§ **Data listing**
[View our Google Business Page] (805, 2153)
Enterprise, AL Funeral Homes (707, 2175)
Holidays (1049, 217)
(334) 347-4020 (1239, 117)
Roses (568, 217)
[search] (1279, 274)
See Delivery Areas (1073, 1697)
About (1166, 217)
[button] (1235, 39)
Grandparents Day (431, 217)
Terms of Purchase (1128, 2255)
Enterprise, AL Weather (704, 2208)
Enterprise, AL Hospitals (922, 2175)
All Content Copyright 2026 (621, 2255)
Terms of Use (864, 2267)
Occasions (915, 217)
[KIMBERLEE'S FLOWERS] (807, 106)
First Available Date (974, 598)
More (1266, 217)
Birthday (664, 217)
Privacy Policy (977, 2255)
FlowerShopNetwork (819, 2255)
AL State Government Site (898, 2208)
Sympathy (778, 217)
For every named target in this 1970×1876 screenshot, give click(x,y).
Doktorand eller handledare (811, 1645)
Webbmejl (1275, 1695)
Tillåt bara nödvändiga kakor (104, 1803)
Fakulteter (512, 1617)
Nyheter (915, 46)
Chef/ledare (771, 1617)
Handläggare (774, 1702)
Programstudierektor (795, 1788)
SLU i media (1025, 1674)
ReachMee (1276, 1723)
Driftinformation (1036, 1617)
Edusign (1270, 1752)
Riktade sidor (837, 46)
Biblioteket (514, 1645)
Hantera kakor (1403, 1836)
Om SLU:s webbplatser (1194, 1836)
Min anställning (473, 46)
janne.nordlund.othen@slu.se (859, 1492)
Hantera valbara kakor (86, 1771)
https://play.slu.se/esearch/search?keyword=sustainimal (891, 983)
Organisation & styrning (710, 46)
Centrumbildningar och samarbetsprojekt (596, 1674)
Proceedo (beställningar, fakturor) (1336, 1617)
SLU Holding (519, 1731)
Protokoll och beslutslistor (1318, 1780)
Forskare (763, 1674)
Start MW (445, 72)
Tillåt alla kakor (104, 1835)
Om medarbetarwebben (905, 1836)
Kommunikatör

§ **Your assignment**
Transcribe the material above in its entirety. Match it exactly.

§ **Task response**
[View our Google Business Page] (805, 2153)
Enterprise, AL Funeral Homes (707, 2175)
Holidays (1049, 217)
(334) 347-4020 (1239, 117)
Roses (568, 217)
[search] (1279, 274)
See Delivery Areas (1073, 1697)
About (1166, 217)
[button] (1235, 39)
Grandparents Day (431, 217)
Terms of Purchase (1128, 2255)
Enterprise, AL Weather (704, 2208)
Enterprise, AL Hospitals (922, 2175)
All Content Copyright 2026 (621, 2255)
Terms of Use (864, 2267)
Occasions (915, 217)
[KIMBERLEE'S FLOWERS] (807, 106)
First Available Date (974, 598)
More (1266, 217)
Birthday (664, 217)
Privacy Policy (977, 2255)
FlowerShopNetwork (819, 2255)
AL State Government Site (898, 2208)
Sympathy (778, 217)
For every named target in this 1970×1876 screenshot, give click(x,y).
Doktorand eller handledare (811, 1645)
Webbmejl (1275, 1695)
Tillåt bara nödvändiga kakor (104, 1803)
Fakulteter (512, 1617)
Nyheter (915, 46)
Chef/ledare (771, 1617)
Handläggare (774, 1702)
Programstudierektor (795, 1788)
SLU i media (1025, 1674)
ReachMee (1276, 1723)
Driftinformation (1036, 1617)
Edusign (1270, 1752)
Riktade sidor (837, 46)
Biblioteket (514, 1645)
Hantera kakor (1403, 1836)
Om SLU:s webbplatser (1194, 1836)
Min anställning (473, 46)
janne.nordlund.othen@slu.se (859, 1492)
Hantera valbara kakor (86, 1771)
https://play.slu.se/esearch/search?keyword=sustainimal (891, 983)
Organisation & styrning (710, 46)
Centrumbildningar och samarbetsprojekt (596, 1674)
Proceedo (beställningar, fakturor) (1336, 1617)
SLU Holding (519, 1731)
Protokoll och beslutslistor (1318, 1780)
Forskare (763, 1674)
Start MW (445, 72)
Tillåt alla kakor (104, 1835)
Om medarbetarwebben (905, 1836)
Kommunikatör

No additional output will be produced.